Why is VC Attractive?

 

Why is VC Attractive?

Young companies with groundbreaking business ideas seem like a no-brainer for investors hoping for a big payoff. But the reality is much harsher. For every story about a “VC Unicorn” whose value surpasses a billion dollars, there are countless ventures that fail outright or fall well short of investors' expectations. So why bother with such risky investments? Why exactly do people find Venture Capital so attractive? Let’s explore.

Finding the Seed

Start-ups typically approach Venture Capital firms with an audacious idea for a company that requires funding to get its business off the ground and to support its rapid growth. The vast majority of these VC-backed companies are technology focused, but healthcare and consumer-focused companies are also key verticals.

Venture Capitalists are focused on finding companies with a specific niche or focus, with a large Total Addressable Market, and a superior management team that provides the best prospects for growth and potential return on capital. Over time, exceptional VC-backed companies have gone public and led to outsized returns, such as Facebook/Meta.

Under the right circumstances, VC managers have been able to deliver attractive returns beyond other equity class investments. Just look at historical returns, which of course are not indicative of future performance.

TRVCI - The VC Return Tracking Index

The Venture Capital universe comprises a huge number of companies in a variety of stages of their lifecycles. With no central marketplace nor universal means to value each enterprise regularly, quantifying the overall performance of the industry is a challenge. One measuring tool is the FTSE VC Index, which goes by the ticker TRVCI (originally known as Thomson Reuters Venture Capital Index). This index was designed to track the aggregate performance of U.S. companies backed by Venture Capital.

TRVCI was developed in 2012 by research firm DSC Quantitative Group. It is comprised of approximately 150 publicly listed securities optimized to replicate the risk/return profile of the VC industry using extensive Thomson Reuters data (now owned by the London Stock Exchange under the FTSE moniker) that captures the valuations of venture capital-backed companies.

While you cannot invest directly in this index, AXS Investments manages the AXS FTSE Venture Capital Return Tracker Index (ticker LDVIX), a mutual fund that seeks to provide investment results that correspond generally to the price performance of the FTSE VC Index.

Venture Capital Aggregate Performance from October 2012 - December 2023

Comparing performance over the 11-year period ending December 2023, VC generated an annualized return of 21.59% (787.45% cumulative), while the S&P 500 returned 13.68% (318.55%) and the Nasdaq grew by 16.81% (467.14%).

VC Chart 1

Source: DSC Quantitative. VC Index is the TRVCI. Return data is represented logarithmically to account for compounding. Past performance is not a guarantee of future results.

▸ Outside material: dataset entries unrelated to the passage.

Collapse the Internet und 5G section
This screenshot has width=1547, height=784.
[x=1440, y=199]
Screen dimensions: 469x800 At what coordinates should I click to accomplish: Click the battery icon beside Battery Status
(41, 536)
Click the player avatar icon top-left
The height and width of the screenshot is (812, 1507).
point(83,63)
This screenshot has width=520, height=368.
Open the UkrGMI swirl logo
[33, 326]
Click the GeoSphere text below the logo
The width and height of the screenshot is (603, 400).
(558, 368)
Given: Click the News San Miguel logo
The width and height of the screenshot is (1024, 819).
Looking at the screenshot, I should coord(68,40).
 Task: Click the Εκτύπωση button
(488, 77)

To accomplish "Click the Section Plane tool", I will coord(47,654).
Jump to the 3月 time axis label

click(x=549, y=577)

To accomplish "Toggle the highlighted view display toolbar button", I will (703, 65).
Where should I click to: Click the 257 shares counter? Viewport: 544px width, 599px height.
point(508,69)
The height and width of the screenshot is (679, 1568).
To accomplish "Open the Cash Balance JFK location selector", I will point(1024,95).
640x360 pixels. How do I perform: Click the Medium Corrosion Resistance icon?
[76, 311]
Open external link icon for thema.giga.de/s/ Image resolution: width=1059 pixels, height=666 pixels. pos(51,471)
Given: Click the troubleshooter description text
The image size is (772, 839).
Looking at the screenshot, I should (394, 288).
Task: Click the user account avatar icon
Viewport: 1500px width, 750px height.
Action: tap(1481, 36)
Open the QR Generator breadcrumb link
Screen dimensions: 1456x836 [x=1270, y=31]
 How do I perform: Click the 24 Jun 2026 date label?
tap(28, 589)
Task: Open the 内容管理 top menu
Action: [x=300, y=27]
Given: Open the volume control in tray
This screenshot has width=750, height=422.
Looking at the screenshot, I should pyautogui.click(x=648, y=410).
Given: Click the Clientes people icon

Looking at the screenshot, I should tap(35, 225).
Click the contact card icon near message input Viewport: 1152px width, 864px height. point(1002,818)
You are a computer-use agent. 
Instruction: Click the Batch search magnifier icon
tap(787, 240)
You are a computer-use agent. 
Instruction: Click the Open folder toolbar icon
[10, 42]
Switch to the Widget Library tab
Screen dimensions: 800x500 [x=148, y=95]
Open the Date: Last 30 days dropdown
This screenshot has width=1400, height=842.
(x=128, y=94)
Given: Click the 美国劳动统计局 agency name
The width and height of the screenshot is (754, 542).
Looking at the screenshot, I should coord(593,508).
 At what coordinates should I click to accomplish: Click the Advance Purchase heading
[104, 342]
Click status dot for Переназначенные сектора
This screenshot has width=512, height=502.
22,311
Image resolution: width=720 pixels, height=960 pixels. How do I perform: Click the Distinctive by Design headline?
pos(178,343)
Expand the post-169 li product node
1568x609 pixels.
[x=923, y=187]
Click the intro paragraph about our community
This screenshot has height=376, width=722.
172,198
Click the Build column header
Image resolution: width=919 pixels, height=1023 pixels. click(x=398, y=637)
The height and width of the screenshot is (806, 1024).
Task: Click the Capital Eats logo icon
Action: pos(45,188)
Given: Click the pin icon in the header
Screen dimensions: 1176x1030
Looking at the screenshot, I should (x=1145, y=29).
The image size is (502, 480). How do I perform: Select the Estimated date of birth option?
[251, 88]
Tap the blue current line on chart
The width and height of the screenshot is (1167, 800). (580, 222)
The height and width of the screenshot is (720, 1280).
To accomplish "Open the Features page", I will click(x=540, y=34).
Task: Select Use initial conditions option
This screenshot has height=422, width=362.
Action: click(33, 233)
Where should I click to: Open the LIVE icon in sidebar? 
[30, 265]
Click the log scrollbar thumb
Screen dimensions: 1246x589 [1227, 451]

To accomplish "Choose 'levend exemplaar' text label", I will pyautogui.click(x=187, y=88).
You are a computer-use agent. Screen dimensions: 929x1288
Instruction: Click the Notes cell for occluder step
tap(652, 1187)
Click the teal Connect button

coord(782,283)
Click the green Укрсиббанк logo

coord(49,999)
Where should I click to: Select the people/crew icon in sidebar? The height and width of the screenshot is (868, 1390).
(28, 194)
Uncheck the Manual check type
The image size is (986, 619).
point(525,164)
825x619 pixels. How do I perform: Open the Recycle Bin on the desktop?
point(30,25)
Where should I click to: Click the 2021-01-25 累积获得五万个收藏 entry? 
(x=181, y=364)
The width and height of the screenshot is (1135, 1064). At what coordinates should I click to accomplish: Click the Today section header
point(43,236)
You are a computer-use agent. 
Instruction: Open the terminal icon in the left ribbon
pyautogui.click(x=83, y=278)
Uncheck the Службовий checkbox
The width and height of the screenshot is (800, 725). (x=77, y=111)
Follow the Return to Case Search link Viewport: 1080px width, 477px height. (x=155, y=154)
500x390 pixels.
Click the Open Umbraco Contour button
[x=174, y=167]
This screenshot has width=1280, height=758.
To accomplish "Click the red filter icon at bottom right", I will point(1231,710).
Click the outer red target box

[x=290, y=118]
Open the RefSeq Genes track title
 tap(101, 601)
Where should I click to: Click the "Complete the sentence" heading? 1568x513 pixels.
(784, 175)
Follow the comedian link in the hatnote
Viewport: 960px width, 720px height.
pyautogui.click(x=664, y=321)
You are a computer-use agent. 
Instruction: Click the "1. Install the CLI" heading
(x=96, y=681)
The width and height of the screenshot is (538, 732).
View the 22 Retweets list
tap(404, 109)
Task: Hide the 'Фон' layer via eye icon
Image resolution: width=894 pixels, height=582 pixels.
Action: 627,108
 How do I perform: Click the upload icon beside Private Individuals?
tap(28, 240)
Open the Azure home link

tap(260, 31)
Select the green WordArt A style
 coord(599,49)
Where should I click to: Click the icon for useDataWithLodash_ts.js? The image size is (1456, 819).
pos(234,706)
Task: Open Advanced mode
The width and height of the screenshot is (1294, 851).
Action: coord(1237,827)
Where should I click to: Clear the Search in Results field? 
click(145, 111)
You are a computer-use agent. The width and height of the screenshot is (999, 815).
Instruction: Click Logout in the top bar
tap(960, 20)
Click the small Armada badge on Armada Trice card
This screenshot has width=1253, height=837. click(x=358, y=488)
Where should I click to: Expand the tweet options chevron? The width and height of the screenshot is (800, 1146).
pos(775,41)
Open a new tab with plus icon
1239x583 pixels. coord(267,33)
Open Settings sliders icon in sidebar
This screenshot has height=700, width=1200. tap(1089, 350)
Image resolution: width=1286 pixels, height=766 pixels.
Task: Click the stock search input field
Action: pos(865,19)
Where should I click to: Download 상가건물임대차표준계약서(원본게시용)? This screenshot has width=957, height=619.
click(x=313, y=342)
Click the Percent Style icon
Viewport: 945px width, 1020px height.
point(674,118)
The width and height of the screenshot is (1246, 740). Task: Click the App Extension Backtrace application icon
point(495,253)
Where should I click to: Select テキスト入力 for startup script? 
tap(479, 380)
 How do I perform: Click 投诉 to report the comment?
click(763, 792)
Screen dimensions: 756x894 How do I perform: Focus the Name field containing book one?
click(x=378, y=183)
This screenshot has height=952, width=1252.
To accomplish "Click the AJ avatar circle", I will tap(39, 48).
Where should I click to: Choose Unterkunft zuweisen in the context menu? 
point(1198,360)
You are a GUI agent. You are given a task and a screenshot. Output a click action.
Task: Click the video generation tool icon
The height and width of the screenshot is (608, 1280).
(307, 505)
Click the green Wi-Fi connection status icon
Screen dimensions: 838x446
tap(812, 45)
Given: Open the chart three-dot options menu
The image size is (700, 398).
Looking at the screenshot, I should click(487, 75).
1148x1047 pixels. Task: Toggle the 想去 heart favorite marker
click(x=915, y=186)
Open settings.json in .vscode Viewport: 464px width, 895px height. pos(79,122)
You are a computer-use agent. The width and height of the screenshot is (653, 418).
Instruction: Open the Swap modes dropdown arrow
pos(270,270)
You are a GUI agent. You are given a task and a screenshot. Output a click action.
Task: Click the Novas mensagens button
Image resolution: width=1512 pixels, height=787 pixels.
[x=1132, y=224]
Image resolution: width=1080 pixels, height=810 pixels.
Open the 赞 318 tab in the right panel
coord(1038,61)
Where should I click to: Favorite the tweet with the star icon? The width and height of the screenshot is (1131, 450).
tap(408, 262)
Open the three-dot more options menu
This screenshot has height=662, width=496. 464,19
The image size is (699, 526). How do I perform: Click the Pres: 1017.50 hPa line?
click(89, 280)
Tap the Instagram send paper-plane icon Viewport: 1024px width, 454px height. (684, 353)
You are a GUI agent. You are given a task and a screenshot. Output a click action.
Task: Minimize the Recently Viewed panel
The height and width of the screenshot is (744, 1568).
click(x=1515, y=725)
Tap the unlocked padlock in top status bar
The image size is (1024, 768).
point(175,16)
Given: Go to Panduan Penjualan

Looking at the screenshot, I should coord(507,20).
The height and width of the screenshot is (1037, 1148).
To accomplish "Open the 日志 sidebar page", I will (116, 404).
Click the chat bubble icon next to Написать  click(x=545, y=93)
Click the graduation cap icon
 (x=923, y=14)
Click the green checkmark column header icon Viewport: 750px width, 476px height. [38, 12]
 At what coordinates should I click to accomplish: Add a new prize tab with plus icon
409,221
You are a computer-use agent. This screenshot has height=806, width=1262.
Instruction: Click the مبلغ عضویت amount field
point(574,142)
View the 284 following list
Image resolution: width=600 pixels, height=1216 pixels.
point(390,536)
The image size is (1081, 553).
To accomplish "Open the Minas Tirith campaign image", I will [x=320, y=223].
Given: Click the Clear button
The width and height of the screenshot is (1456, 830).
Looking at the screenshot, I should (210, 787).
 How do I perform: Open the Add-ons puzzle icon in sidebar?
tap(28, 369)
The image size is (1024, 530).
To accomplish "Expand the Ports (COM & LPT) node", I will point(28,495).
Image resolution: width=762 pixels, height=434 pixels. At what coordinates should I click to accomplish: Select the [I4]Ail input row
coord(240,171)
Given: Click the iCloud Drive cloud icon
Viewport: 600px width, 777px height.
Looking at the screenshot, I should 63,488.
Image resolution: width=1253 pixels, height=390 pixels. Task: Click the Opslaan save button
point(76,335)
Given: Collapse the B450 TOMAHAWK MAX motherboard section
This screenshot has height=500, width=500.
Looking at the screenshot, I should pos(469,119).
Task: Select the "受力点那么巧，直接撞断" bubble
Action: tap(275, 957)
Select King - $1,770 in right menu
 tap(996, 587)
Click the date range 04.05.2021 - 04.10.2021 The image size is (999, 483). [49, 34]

What's Ahead for Venture Capital

While it’s not possible to predict when the IPO market will normalize and return to a healthy level of new companies going public, we recognize the market moves in cycles. What we can likely anticipate with greater certainty is that the Venture Capital industry will continue to identify and support young, upstart businesses with significant new technologies and ambitious business ideas that will disrupt incumbents and innovate in ways that will change the landscape of commerce. The necessary inputs for these business – daring and bold entrepreneurs, available capital sources, and investors focused on identifying and nurturing these firms – are still in place and constantly on the lookout for the next breakout technology, disruptive business idea, and management team to guide them.

VC eBook CTA Image 1

This information is educational in nature and does not constitute investment advice. These views are subject to change at any time based on market and other conditions and no forecasts can be guaranteed. These views may not be relied upon as investment advice or as an indication of any investment or trading intent. This content should not be construed as an offer to sell, a solicitation of an offer to buy, or a recommendation for any security by AXS Investments or any third-party. All investing is subject to risk, including the possible loss of the money you invest.

IMPORTANT RISK DISCLOSURE

Mutual funds involve risk including possible loss of principal. There is no assurance that the Fund will achieve its investment objective. Diversification does not ensure profits or prevent losses.

Mutual funds involve risks including the possible loss of principal. The Fund may invest in ETFs, ETNs and mutual funds, which are subject to investment advisory and other expenses, which will be indirectly paid by the Fund. ETFs, ETNs and mutual funds are subject to issuer, fixed income and risks specific to the Fund. Venture capital investments involve a greater degree of risk; as a result, the Fund’s returns may experience greater volatility than the overall market. The Fund does not invest in venture capital funds nor does it invest directly in the company funded by venture capital funds. The Fund seeks to generate returns that mimic the aggregate returns of U.S. venture capital backed companies as measured by the FTSE Venture Capital Index (TRVCI). There is a risk that Funds’ return many not match or achieve a higher degree of correlation with the return of the TRVCI. Additionally, the TRVCI’s return may not match or achieve a high degree of correlation with the return of the U.S. venture capital-based companies.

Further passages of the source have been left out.